在简短的休息之后，来自 51Testing 的宋光照为大家介绍了如何构建可维护的自动化测试。首先，他分享了他对软件质量特性中的可维护性的理解，可维护性包含易测试性（降低发现缺陷的成本）、易分析性（降低定位缺陷的成本）、易改变性（降低修改缺陷的成本）和稳定性（减少频繁修改而导致的不稳定），其中易测试性是最为重要的。测试自动化和自动化测试常被混为一谈，宋光照解释到自动化测试偏重于测试的执行，而测试自动化则包含自动化测试管理、自动化测试执行和工具支撑三个部分。自动化测试目前面临了很多挑战，比如软件测试的时间越来越短，变更越来越多越来越频繁，回归测试成本压力越来越大。
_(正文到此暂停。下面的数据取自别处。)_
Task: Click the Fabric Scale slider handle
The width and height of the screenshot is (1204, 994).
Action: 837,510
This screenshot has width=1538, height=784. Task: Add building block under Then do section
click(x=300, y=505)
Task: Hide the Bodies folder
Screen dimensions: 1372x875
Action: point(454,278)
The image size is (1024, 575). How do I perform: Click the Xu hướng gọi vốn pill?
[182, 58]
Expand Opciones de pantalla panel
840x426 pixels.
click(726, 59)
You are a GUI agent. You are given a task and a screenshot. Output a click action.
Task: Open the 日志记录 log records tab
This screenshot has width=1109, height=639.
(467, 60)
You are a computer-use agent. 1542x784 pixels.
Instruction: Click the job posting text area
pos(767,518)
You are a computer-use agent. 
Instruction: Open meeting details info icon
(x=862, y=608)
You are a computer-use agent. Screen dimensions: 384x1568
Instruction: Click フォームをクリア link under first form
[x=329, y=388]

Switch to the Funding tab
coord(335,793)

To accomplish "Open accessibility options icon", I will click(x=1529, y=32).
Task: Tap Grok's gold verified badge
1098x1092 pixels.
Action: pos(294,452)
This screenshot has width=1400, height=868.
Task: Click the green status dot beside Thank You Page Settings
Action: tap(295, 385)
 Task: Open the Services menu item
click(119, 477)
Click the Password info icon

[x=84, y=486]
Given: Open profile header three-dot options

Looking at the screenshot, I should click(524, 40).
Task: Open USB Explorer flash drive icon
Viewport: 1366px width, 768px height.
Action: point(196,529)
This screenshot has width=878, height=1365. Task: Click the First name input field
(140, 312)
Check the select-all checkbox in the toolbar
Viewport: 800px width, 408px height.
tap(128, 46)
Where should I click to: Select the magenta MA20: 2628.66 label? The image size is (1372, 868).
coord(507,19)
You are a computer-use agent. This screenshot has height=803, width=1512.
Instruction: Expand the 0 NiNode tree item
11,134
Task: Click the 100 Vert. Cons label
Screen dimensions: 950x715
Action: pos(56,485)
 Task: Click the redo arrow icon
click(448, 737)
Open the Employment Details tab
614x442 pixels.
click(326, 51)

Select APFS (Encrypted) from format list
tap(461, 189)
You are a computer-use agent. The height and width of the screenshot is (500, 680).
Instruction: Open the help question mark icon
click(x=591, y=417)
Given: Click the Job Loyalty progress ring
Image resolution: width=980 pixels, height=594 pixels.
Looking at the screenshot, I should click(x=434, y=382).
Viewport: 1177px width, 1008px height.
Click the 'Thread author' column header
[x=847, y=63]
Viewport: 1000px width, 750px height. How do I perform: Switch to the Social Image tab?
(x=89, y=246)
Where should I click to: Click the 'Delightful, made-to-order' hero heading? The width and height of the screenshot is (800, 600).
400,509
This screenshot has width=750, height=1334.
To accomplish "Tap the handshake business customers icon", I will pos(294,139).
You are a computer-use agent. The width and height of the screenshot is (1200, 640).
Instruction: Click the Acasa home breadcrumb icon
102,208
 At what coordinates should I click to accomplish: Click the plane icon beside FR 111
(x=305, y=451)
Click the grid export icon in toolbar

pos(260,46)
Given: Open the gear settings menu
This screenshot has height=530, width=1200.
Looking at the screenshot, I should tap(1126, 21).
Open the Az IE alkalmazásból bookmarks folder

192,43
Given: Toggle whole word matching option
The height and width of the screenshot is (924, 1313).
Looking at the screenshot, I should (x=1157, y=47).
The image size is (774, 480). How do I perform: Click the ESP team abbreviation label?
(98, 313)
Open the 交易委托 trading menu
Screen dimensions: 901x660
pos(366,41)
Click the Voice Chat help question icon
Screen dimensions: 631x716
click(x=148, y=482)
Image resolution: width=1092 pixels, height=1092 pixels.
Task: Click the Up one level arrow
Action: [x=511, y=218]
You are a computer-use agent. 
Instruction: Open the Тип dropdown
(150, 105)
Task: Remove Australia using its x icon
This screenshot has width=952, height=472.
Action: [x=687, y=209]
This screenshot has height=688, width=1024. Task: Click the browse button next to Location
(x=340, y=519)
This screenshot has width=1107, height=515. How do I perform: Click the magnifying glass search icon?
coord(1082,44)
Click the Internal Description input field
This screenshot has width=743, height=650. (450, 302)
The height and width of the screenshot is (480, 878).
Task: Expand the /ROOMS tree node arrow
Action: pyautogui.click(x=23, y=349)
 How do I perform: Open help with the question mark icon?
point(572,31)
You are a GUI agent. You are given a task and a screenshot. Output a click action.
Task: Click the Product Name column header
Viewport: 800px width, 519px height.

业界对自动化测试的需求大致可以归纳为：

• 要求是执行快、效率高、可重复的自动化测试资产
• 自动化测试工具成本要低
• 要有易学易用的自动化测试方法
• 对提高软件质量有评价或质量度量指标

而开发对自动化测试也有自己的需求：

• 能尽早快速发现软件缺陷
• 工具要有自我检查和任务闭环管理功能
• 对提高编程质量有指导性意义
• 自动化测试工具链支撑能适应自身开发模式

从自动化的角度来看，底层从单元测试开始时比较现实的，只要提供了框架，传递了合适的方法即可。面向函数级别，请考虑单元测试；面向 API 层面，构建功能测试，快速做验收；面向 GUI 层面，开展录制回放；从使用者角度来关注质量，做一些手工测试。宋光照强调了测试自动化开发也是软件开发，要多考虑可测试性设计。随后，他为大家演示了两套自动化测试工具，介绍了一些实际使用案例。

在成本方面，自动化测试也要有投资回报考虑，至少要回归 3 次才会有收益，随着版本迭代次数增加，收益会明显提高，如果考虑其他平台兼容性问题，收益还会成倍增加。在实施前期，需要投入自动化测试管理、人员和研发过程管理，做到人员清楚定位、合理分层。自动化测试在起步阶段，重在用例转化，将手动测试转为自动化测试；在成熟阶段则重在效率，提高用例重用度，提高持续集成和每日构建效率。

关于质量度量与自动化测试，还有很多值得深入讨论的内容，如何把控软件质量，各位读者，您是怎么做的？